§ **Task requirements**
Please answer from the court opinion excerpt: in what light must the evidence be viewed, according to the quotation from Jenkins v. State?

§ **Document extract**
2. Overwhelming Weight of the Evidence
¶12. Clark next argues that the verdicts are against the overwhelming weight of the evidence. A challenge to the weight of the evidence will be successful only when the verdict “is so contrary to the overwhelming weight of the evidence that to allow it to stand would sanction an unconscionable injustice.” Bush v. State, 895 So. 2d 836, 844 (¶18) (Miss. 2005). “[T]he evidence must be viewed in the light most favorable to the verdict[.]” Jenkins v. State, 131 So. 3d 544, 551 (¶23) (Miss. 2013).
¶13. A new trial based on the weight of the evidence should be granted “only in exceptional cases in which the evidence preponderates heavily against the verdict.” Bush, 895 So. 2d at 844 (¶18) (citation omitted). And because the trial judge had a firsthand view of the trial, “reversal is warranted only if the trial court abused its discretion in denying [the] motion for a new trial.” Waits v. State, 119 So. 3d 1024, 1028 (¶13) (Miss. 2013).

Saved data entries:

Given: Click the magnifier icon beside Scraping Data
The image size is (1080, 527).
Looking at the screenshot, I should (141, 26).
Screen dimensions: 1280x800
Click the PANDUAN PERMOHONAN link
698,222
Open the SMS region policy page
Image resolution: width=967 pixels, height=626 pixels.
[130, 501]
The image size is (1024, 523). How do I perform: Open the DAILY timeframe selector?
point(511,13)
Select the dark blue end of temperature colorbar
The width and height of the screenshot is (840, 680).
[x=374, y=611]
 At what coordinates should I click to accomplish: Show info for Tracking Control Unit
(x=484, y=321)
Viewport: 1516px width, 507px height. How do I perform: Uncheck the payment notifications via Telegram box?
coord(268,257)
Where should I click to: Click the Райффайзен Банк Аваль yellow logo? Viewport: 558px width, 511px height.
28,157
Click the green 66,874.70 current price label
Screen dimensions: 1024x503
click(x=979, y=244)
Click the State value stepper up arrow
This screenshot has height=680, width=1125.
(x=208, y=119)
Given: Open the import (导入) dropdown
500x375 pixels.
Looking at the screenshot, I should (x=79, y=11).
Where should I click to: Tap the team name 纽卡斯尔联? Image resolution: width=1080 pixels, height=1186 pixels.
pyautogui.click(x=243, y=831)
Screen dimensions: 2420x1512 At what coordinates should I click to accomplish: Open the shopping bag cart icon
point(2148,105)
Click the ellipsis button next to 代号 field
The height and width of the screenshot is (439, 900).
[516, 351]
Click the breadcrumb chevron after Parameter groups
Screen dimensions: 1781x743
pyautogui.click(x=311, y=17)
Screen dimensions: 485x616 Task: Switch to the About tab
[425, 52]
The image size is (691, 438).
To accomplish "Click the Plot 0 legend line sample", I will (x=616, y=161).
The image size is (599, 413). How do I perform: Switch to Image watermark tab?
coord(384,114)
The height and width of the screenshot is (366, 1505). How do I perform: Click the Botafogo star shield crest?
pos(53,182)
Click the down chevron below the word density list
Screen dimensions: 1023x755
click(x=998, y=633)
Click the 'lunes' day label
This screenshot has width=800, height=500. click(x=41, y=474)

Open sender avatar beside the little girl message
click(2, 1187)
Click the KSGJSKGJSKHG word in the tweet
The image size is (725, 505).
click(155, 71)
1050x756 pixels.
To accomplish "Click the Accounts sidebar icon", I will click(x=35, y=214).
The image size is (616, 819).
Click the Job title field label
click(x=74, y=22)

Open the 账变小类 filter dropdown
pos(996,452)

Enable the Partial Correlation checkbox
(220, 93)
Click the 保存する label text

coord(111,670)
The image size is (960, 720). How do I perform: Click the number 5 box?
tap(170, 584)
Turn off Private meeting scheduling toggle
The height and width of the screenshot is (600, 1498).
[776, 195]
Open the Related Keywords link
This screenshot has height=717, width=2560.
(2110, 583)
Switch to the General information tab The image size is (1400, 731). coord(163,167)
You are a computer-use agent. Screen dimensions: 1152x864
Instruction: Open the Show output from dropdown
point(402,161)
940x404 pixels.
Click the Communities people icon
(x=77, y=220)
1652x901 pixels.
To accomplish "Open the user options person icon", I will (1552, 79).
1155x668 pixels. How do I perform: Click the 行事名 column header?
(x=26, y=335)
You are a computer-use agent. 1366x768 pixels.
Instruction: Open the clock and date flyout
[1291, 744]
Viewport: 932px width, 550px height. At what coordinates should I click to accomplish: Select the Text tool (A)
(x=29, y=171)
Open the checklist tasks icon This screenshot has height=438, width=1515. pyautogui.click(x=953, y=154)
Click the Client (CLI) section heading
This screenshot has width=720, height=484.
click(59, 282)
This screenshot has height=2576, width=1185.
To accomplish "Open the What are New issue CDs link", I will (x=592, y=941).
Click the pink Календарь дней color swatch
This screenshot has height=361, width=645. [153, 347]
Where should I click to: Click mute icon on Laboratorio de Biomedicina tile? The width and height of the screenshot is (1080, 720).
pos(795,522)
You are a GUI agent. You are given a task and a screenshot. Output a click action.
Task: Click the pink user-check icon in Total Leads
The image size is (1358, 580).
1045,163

§ **Answer to the exercise**
In the light most favorable to the verdict.